Deep Dive
1. Exchange Delisting (Bearish Impact)
Overview: Gate announced HEGIC’s delisting on September 8, halting deposits immediately and suspending trading on September 15. The exchange accounts for ~$1.75M of HEGIC’s 24h volume (current total: $1.75M).
What this means: Delistings typically reduce liquidity, limit arbitrage opportunities, and spark panic selling. The 574% surge in HEGIC’s 24h volume suggests holders rushed to exit before/after the September 15 trading halt.
What to look out for: Whether other exchanges follow Gate’s delisting decision, which could exacerbate liquidity issues.
2. Buyback Price Anchor (Bearish Impact)
Overview: Gate’s post-delisting buyback program offers $0.007506 per HEGIC until October 6—87% below the current $0.0573 price.
What this means: The buyback acts as a psychological floor but also signals weak institutional confidence. Traders may front-run the buyback by selling above $0.0075 but below market rates, creating downward pressure.

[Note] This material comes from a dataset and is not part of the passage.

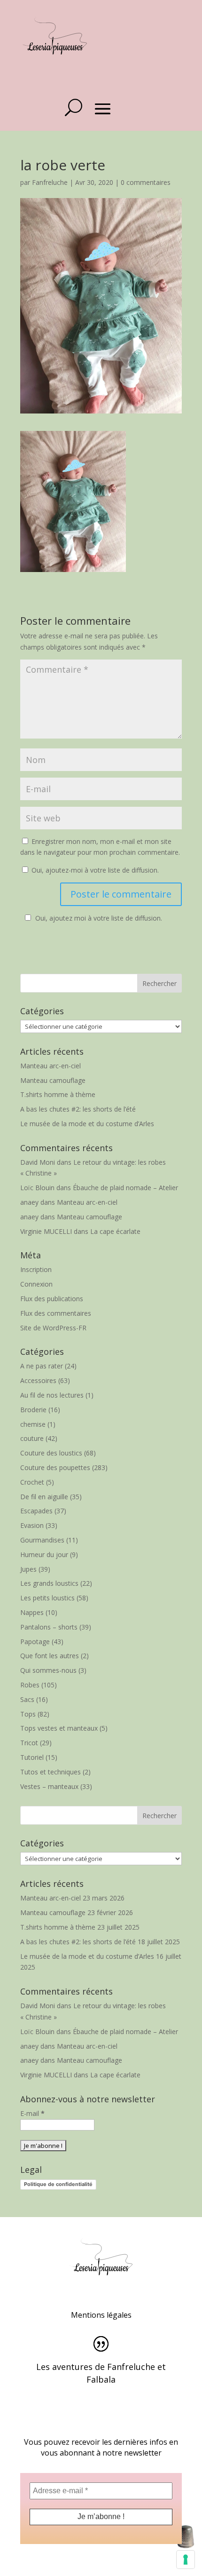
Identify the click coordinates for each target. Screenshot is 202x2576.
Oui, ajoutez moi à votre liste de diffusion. (98, 918)
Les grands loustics (49, 1583)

3. Technical Resistance (Mixed Impact)
Overview: HEGIC failed to hold the 23.6% Fibonacci retracement level ($0.07103) after a 45.59% 7-day rally. The RSI-14 (58.59) shows neutral momentum, but the MACD histogram (+0.00368) hints at short-term bullish divergence.
What this means: Technical traders likely sold near the $0.071 resistance, accelerating the drop. The MACD’s bullish signal conflicts with delisting fears, creating volatility.
Conclusion
HEGIC’s sharp decline reflects panic selling from Gate’s delisting, amplified by technical resistance and a low buyback anchor. While the MACD suggests potential short-term rebounds, liquidity risks and market sentiment dominate.
Key watch: Can HEGIC hold the 50-day SMA ($0.0518) to avoid a deeper drop toward Gate’s $0.0075 buyback level?